Pechino vs Hollywood

Erich Schwartzel ha pubblicato Red Carpet: Hollywood, China, and the Global Battle for Cultural Supremacy. Uno studio documentatissimo che analizza il boom dell'industria cinese


“Un tempo tutte le strade portavano a Roma. Oggi portano a Pechino”, afferma lo storico inglese Peter Frankopan. L’eminente docente di Oxford viene citato da Erich Schwartzel nel suo affresco Red Carpet: Hollywood, China, and the Global Battle for Cultural Supremacy (Penguin Press, New York, 2022). Questo collaboratore del ‘Wall Street Journal’ così spiega nell’introduzione: “Nelle settimane successive alle Olimpiadi di Pechino del 2008 un gruppo di dirigenti cinesi si recò a Los Angeles per seguire un corso intensivo di influenza culturale. All’interno dell’aula dell’UCLA coordinata dal professor Robert Rosen, una sfilata di dirigenti di Hollywood tenne una serie di lezioni sull’industria americana dello spettacolo. Gli studenti erano stati scelti dall’amministrazione statale della radio, del cinema e della televisione, ed erano a Los Angeles con un preciso scopo: imparare come l’industria cinematografica americana avesse raggiunto la leadership nella cultura globale, e come la Cina potesse ricreare un analogo risultato a casa propria. Il capo dell’Universal Pictures parlò delle attività dello studio, un conglomerato sorto da una catena di Nickelodeon fondata nel 1912. Altrettanto fece il presidente della Metro-Goldwyn-Mayer, una società fondata prima del cinema sonoro. Un agente della William Morris parlò su come si gestiscono le massime star. Un produttore indipendente spiegò l’arte di mettere insieme le finanze per i film e il capo della Motion Picture Association of America illustrò il lavoro di lobby presso il governo di Washington”.

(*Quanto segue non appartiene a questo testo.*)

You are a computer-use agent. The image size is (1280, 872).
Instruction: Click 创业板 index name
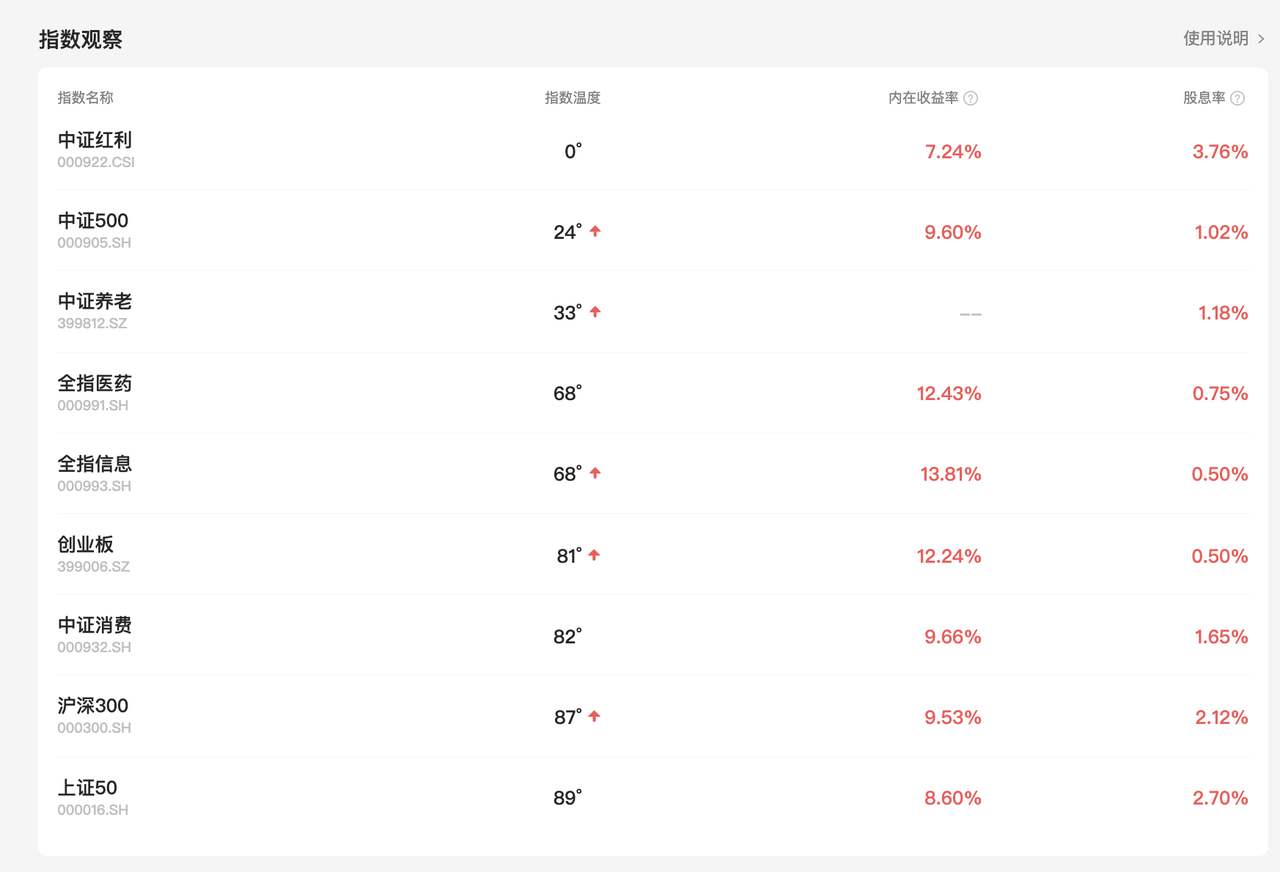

“Il fatto che la Cina avesse inviato dei funzionari a Los Angeles per imparare dalla più celebre mecca del capitalismo solo pochi decenni prima sarebbe stato impensabile. Quando la Rivoluzione Culturale e il massacro di manifestanti a Piazza Tienanmen avevano lasciato pochi dubbi sull’atteggiamento del governo nei confronti della libertà di espressione. (…) Negli anni che seguirono, la dinamica si sarebbe invertita e Hollywood avrebbe cercato aiuto in Cina. Nel giro di un decennio, l’Universal avrebbe completato un accordo finanziario per 500 milioni di dollari con una società cinese, avrebbe scelto attrici cinesi per i suoi film maggiori e avrebbe costruito un parco a tema vicino alla capitale cinese. La Metro-Goldwyn-Mayer si sarebbe fatta acquisire dai cinesi e avrebbe censurato i film di James Bond onde assicurarsi che i cittadini cinesi non risultassero in pericolo di fronte all’immortale agente segreto inglese. La William Morris avrebbe aperto un ufficio in Cina per aiutare la nuova classe di superstar cinesi a conquistare il pubblico globale. I produttori avrebbero riscritto le sceneggiature scambiando New York con Shanghai se ciò significava ottenere finanziamenti da parte dei miliardari cinesi. L’MPAA e altri funzionari di Washington avrebbero fatto tutto il possibile per mantenere l’accesso al box office cinese, cresciuto a dismisura mentre il mercato americano stagnava”.

In sedici documentatissimi capitoli, Erich Schwartzel esamina, scoppio dopo scoppio, gli eventi dai due fronti dell’attuale conflitto sino-americano. Non trascurando nulla, tantomeno le conseguenze del Covid, il successo globale d’una regista “esule” come Chloé Zhao, né quello dei supereroi orientali, l’ascesa di Netflix e delle corrispettive piattaforme cinesi.